Update the rows below so that "dropdown" becomes "drop-down menu", keeping everything else the same. Omit the pictures from your answer.

— begin Dataset extract —

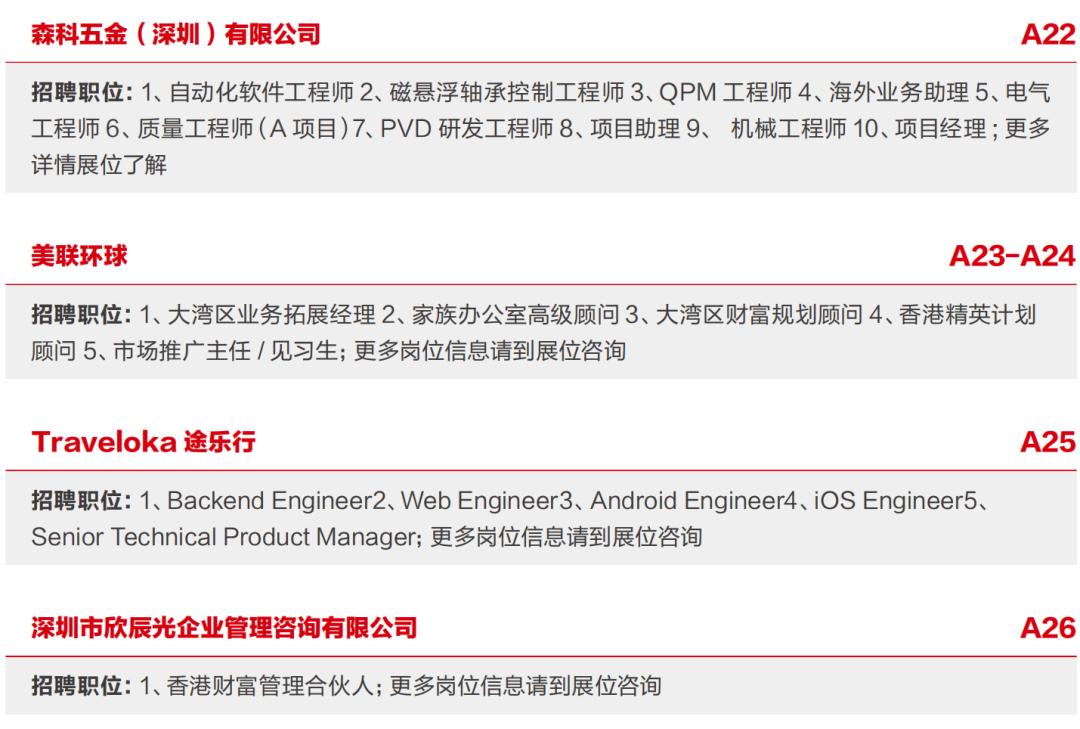Click the 深圳市欣辰光企业管理咨询有限公司 heading
Screen dimensions: 1080x729
224,628
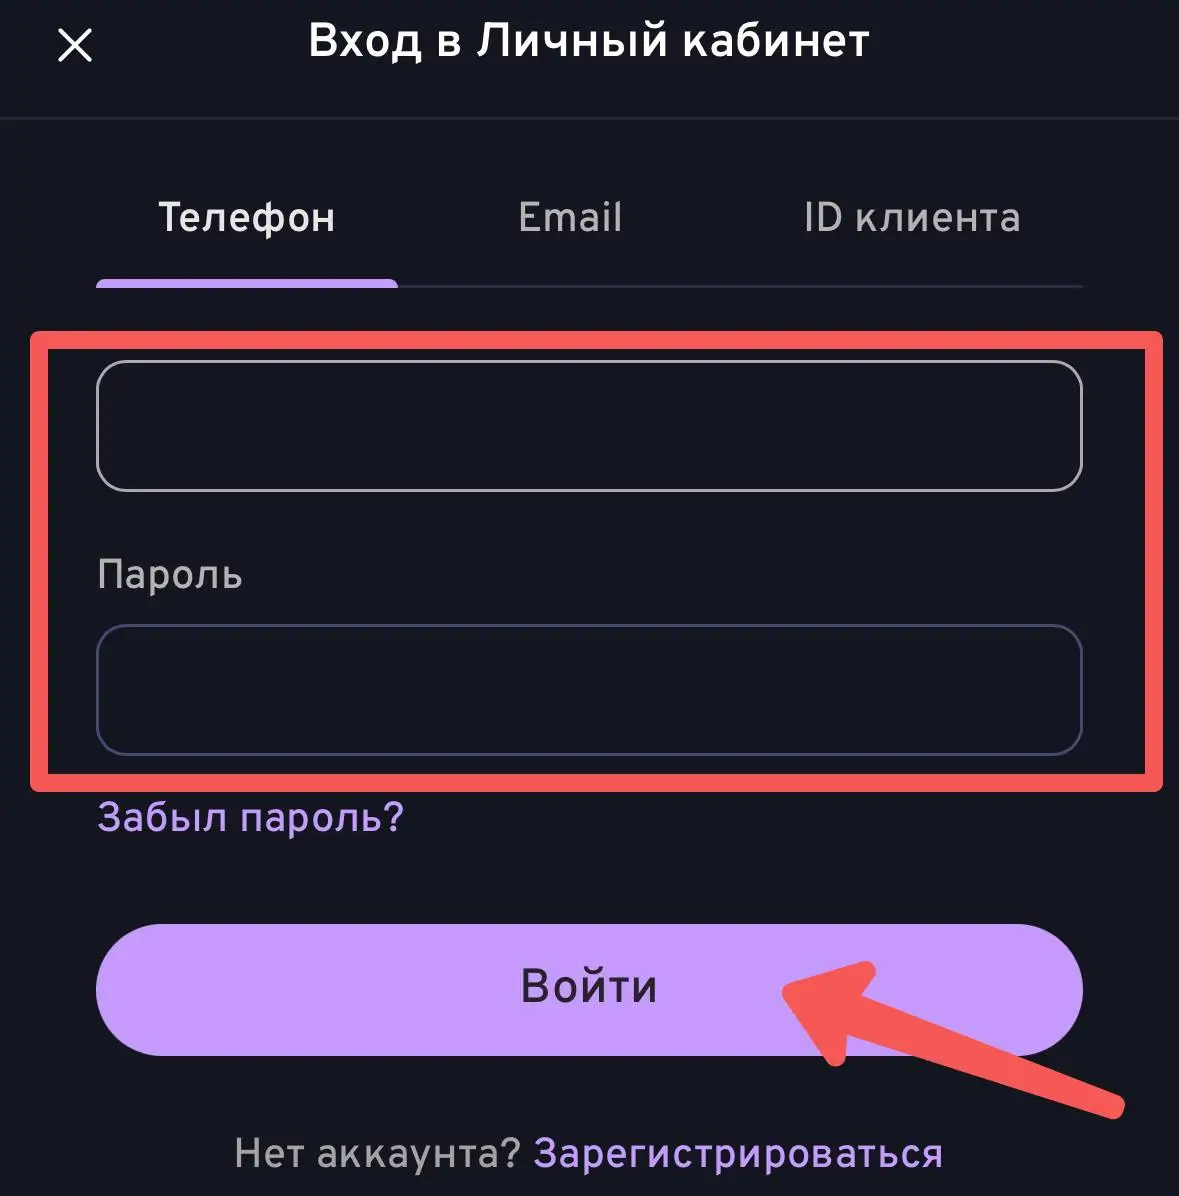Choose Email as the login method
Image resolution: width=1179 pixels, height=1196 pixels.
569,217
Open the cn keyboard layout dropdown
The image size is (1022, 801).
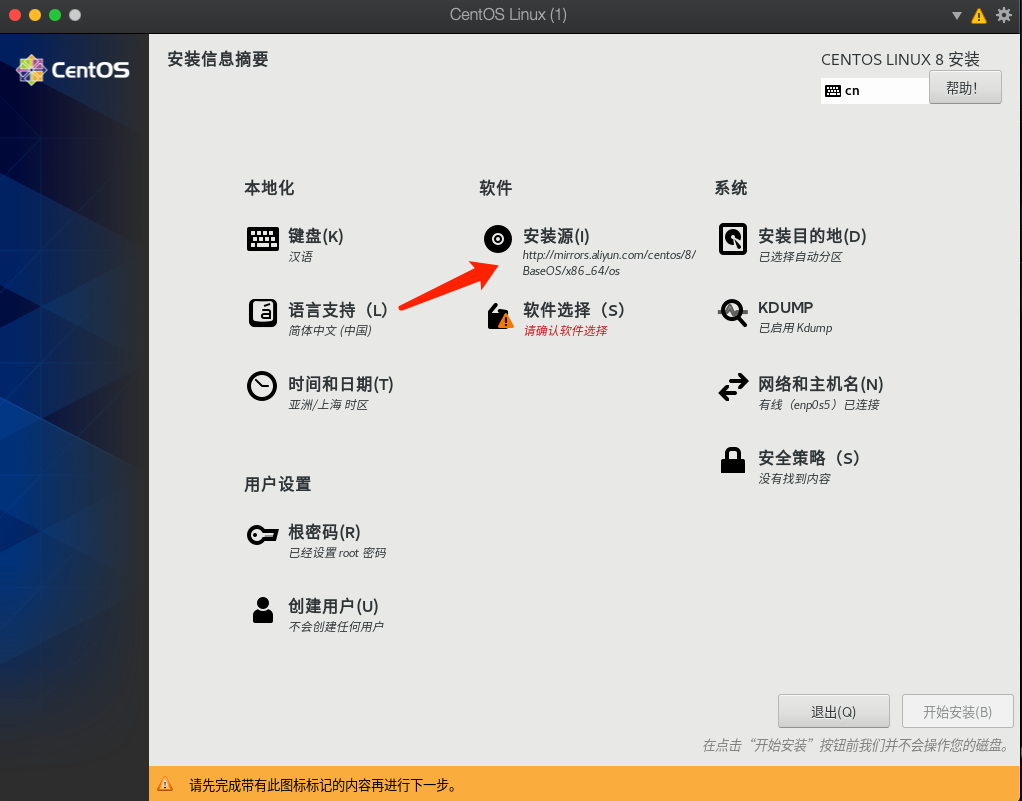coord(873,90)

— end Dataset extract —

_Response to this exercise_
Click the 深圳市欣辰光企业管理咨询有限公司 heading
Screen dimensions: 1080x729
224,628
Choose Email as the login method
Image resolution: width=1179 pixels, height=1196 pixels.
569,217
Open the cn keyboard layout drop-down menu
The image size is (1022, 801).
coord(873,90)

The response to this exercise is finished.